Knock, knock! Who's there?: "Here's a knocking indeed! If a man were porter of Hell Gate, / he should have old turning the key. [Knock] Knock, knock, knock! Where's there, i' th' name of Belzebub? ... [Knock] Knock, knock! Who's there, in th' other devil's name?" (Macbeth, II.iii.1-8)
Orange you glad we didn't say interrupting cow? Apparently we can blame Shakespeare for helping (however inadvertently) to launch the hacky joke.
laughable: "Theyle not shew their teeth in way of smile / Though Nestor sweare the jest be laughable" (The Merchant of Venice, I.i.55-56)
lonely: "Believe't not lightly — though I go alone, / Like to a lonely dragon, that his fen / Makes fear'd, and talk'd of more then seen" (Coriolanus, IV.i.30-32)
method in the madness:
HAMLET: For yourself, sir, shall grow old as I am, if like a crab you could go backward.
POLONIUS: [Aside] Though this be madness, yet there is method in't. (Hamlet, II.ii.206)
In the past 40 or so years, the phrase has evolved such that "method in" has given way to "method to," though both are still used.
one fell swoop: "He has no children.--All my pretty ones? / Did you say all? --O hell-kite!--All? / What, all my pretty chickens, and their dam, / At one fell swoop?" (Macbeth, IV.iii.216-219)
We no longer use this phrase to describe birds or murder per se, as Macduff did, but rather when something happens all at once.
puppy dog: "Here's a large mouth / ... that ... / Talkes as familiarly of roaring Lyons, As maids of thirteen do of puppi-dogges." (King John, II.i.459-461)
reverb: "Nor are those empty-hearted whose low sounds / Reverb no hollowness." (King Lear, I.i.155-156)
Phil Collins: a fan of reverb.
salad days: "My salad days, / When I was green in judgment, cold in blood, / To say as I said then!" (Antony and Cleopatra, I.v.73-75)
By "salad days" Cleopatra refers to a time not when she had to eat salad, but when she was like salad. From the fifteenth century on, "salad" could mean any raw vegetable; metaphorically, the young Cleopatra was as "green" (inexperienced) and "cold" (passionless) as a piece of lettuce. At least, this is how she now explains her youthful affair with Julius Caesar ... she portrays her "salad days" as a time of unreflective indulgence.
More recently, "salad days" has been: a musical, an episode of Monty Python's Flying Circus, in music by Procol Harum, Minor Threat, Mac DeMarco (and more), and quoted by Nicolas Cage in the Coen brothers' film Raising Arizona.
skim milk: "I could divide myself, and go to buffets, for moving such a dish of skim milk with so honourable an action!" (Henry IV, Part I, II.iv.32)

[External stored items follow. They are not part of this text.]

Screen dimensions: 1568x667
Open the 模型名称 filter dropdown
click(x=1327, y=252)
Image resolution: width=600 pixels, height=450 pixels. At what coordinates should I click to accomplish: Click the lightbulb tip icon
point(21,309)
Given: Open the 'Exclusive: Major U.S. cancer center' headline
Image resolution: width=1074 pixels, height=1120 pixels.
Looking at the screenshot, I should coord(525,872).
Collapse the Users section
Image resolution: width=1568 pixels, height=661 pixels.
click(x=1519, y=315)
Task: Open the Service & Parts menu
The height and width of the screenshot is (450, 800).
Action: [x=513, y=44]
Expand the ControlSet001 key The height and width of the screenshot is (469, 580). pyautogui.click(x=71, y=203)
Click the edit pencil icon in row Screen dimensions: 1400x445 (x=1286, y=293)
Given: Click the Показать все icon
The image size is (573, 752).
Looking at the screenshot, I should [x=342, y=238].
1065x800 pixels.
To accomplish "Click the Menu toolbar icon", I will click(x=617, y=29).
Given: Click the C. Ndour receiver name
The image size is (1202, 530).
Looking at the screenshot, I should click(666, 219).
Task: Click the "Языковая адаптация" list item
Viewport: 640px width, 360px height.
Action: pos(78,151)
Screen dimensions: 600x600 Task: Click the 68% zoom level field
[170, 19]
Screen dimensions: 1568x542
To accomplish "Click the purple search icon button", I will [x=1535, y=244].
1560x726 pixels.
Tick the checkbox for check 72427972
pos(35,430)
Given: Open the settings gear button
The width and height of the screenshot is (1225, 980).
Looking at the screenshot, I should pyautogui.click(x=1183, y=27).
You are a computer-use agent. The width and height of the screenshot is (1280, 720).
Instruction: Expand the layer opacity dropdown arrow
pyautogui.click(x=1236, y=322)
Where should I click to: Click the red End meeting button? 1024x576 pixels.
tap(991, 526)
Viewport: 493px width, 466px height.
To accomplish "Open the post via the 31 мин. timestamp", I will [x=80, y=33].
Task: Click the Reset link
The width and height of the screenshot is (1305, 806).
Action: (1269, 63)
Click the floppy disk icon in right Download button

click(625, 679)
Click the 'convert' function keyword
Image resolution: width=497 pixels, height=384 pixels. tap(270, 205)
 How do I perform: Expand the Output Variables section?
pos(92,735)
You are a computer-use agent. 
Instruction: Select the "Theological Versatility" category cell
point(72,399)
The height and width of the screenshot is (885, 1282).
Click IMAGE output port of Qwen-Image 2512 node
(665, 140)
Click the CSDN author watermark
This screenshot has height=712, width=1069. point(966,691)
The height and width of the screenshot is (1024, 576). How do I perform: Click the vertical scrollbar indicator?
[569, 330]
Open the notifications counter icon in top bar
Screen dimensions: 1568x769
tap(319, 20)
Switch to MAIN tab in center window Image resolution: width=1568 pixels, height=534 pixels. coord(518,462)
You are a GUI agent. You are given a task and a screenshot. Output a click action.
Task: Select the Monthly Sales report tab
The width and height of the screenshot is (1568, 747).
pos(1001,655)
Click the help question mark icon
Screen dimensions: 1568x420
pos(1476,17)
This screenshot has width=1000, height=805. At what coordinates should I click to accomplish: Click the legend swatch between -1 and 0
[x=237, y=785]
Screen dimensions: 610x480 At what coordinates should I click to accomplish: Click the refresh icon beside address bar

swagger: "What hempen homespun's have we swaggring here, / So neere the Cradle of the Fairy Queene?" (A Midsummer Night's Dream, III.i.71-72)
NPR's Code Switch recently traced the origins and usage of "swagger" (and its shortened form, "swag") from Puck to Jay Z, who claims, in the song "Otis," to have invented this embodiment of braggadocio. In 2011, All Things Considered deemed "swag" "Hip-Hop's Word of the Year."
watchdog: "Harke, harke, bowgh wawgh, the watch-Dogges barke, bowgh-wawgh" (The Tempest, I.ii.385)
In Shakespeare's English, this phrase is especially amazing.
what the dickens: "I cannot tell what the dickens his name is my husband had him of. What do you call your knight's name, sirrah?" (The Merry Wives of Windsor, III.ii.19-20)
This one is a little muddy, as Thomas Heywood, another playwright, may have beaten Shakespeare to the punch. But it's a fun and interesting phrase, regardless.
"Dickens," in this instance, refers not to the A Tale of Two Cities author, but rather to the devil himself. Marcone points out that substituting a euphemism for "What the devil!" such as "dickens" or "deuce" "almost certainly lies in the sound and in the comic effect of the substitution itself."
Speaking of comic effect, we may have Family Guy to blame for "what the deuce" overtaking "what the dickens" as a common expression.
"Fishify," ["O flesh flesh how art thou fishified" (Romeo and Juliet, II.iv.36)] wonderful as it may be, hasn't really stuck around in modern language. A Google ngram search suggests it's one of many hilariously odd words (see also: spleenful, lustihood) that couldn't wriggle far enough away from their original contexts.
Sources: Oxford English Dictionary; Brush Up Your Shakespeare! by Michael Macrone. Special thanks to Peter G. Platt, chair of the Department of English at Barnard College.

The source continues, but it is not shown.